Une étude menée récemment par des chercheurs de l’Université McGill arrivait à la conclusion que le Québec se situait en tête des provinces canadiennes en matière de lutte contre la pauvreté, cela en raison notamment de ses politiques sociales, plus généreuses qu’ailleurs. Dans la même veine, la mise à jour d’un ensemble d’indicateurs de bien-être par l’Organisation mondiale de coopération et de développement économique démontrait il y a peu que le Canada faisait mieux que la moyenne observée pour l’ensemble des pays.
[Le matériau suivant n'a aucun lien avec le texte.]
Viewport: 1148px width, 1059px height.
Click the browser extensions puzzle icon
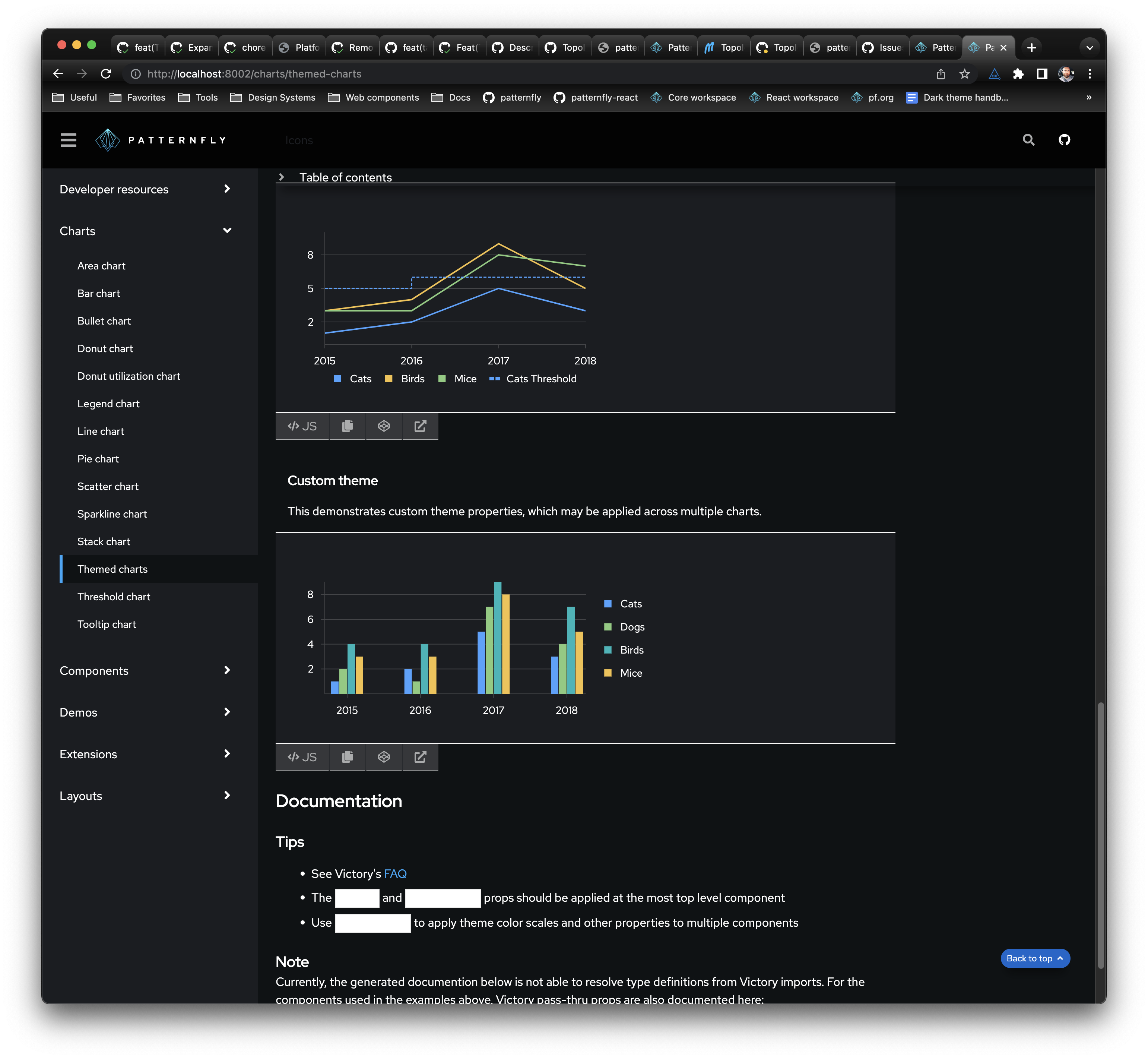click(1018, 74)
Après ces bonnes nouvelles est arrivé le scandale des Paradise Papers, en particulier celui des fiducies canadiennes cachées aux Îles Caïmans et en Barbade. Des milliards et des milliards de dollars qui, bon an mal an, se mettent à l’abri de l’impôt. Ajoutons à cela les échappatoires fiscales dont profitent plusieurs catégories de professionnels ainsi que les passe-droits alloués à Netflix et autres multinationales du même acabit en ce qui concerne les taxes à la consommation. Signalons en passant que les individus appartenant à la catégorie du 1 % les plus riches ont encaissé une augmentation de revenus 3,5 fois plus élevée que les paliers inférieurs selon le relevé le plus récent de Statistique Canada.
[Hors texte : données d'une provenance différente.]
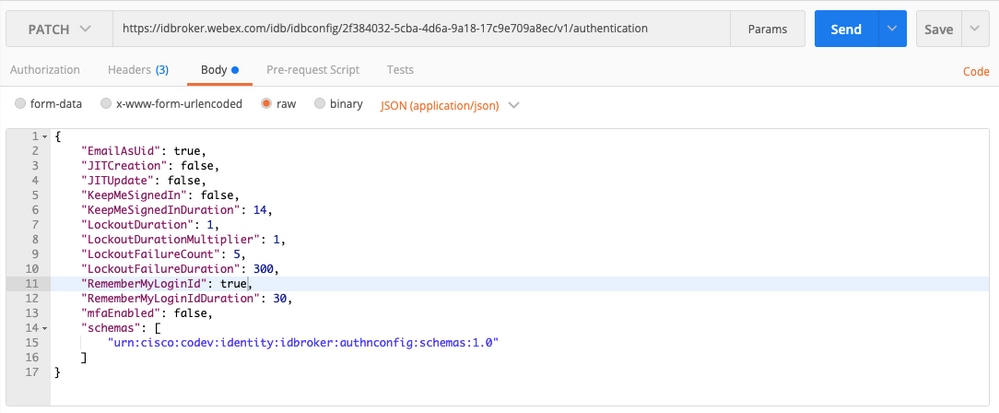Send the request with the Send button
Screen dimensions: 999x413
point(846,29)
Au moment où ces lignes sont écrites, le gouvernement du Québec prépare une révision de son plan de lutte contre la pauvreté. Un trio d’économistes chargés d’examiner différentes mesures pour améliorer la situation des plus démunis lui recommande d’écarter la possibilité d’instaurer un revenu minimum garanti, estimant que cela coûterait une fortune. À la place, ils suggèrent d’accorder une augmentation de 472 $ par an pour une personne seule et de 311 $ pour les familles. C’est à se demander qui est le plus sérieux en matière de lutte contre la pauvreté. Est‑ce que ce sont les utopistes qui rêvent d’une allocation universelle ou les experts qui proposent des miettes aux plus vulnérables ?
La cause devrait être entendue. L’argent est là… pour peu qu’on recouvre ce qui est dû, bien sûr ! Donc, puisque nous en avons les moyens, l’idée d’un revenu minimum garanti ou d’une allocation de base inconditionnelle pour tous n’est pas une fausse bonne idée comme le répètent doctement les penseurs néolibéraux. Au contraire. L’occasion de passer d’un régime de secours public à une convention de redevances citoyennes doit être saisie pour de bon. Qu’est‑ce à dire ?
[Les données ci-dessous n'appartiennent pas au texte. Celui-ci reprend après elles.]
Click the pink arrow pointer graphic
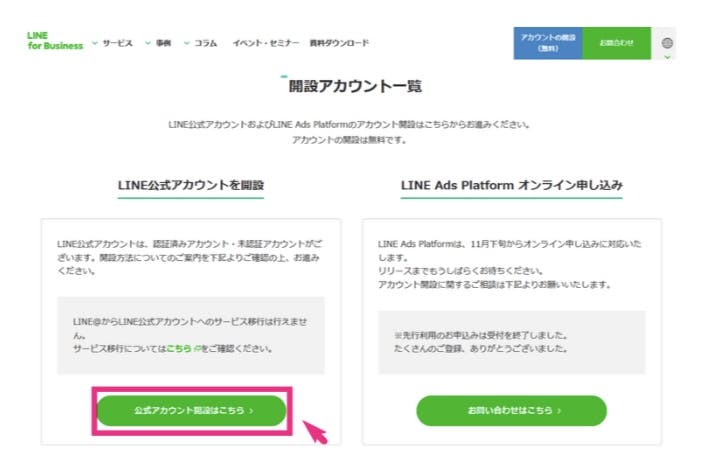The height and width of the screenshot is (473, 706). coord(315,432)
C’est dire que chaque individu, en vertu de son statut de citoyen, est d’abord riche de l’estime que la communauté a pour lui. Et cette estime se traduit par les ressources qu’on lui donne pour mettre en valeur son plein potentiel de développement. À noter qu’il ne s’agit pas là d’une faveur ou d’un acte charitable. Pour le dire avec les mots de Jean-Paul Sartre, Il s’agit d’un droit consenti à tout homme fait de tous les hommes et qui les vaut tous et que vaut n’importe qui. L’allocation est universelle et inconditionnelle. Contrairement à l’aide sociale, elle ne conduit pas à l’inaction par crainte de représailles. En revanche, elle stimule l’effort personnel et encourage la prise d’initiatives car elle renforce le sentiment de confiance en soi et l’amour‑propre de chaque être humain.
La possibilité d’agir et le désir d’entreprendre étant à la portée de tous, il en résulterait une amélioration spectaculaire d’une foule d’indicateurs en matière de santé, de criminalité, de négligence envers les enfants, etc., d’où ressortirait un enrichissement social et économique inégalé. À ce rythme, un Noël sans pauvres serait envisageable. Comment peut-on bouder le projet de se donner une si belle réussite collective !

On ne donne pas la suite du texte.